(Interface element records)
[Begin]
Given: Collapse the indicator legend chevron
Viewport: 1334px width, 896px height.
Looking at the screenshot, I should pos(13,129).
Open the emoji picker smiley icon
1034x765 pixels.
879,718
[End]
Exercise objective: Edit the data above by replacing "Viewport" with "Screen size" and changing nothing else.

Worked answer:
Given: Collapse the indicator legend chevron
Screen size: 1334px width, 896px height.
Looking at the screenshot, I should pos(13,129).
Open the emoji picker smiley icon
1034x765 pixels.
879,718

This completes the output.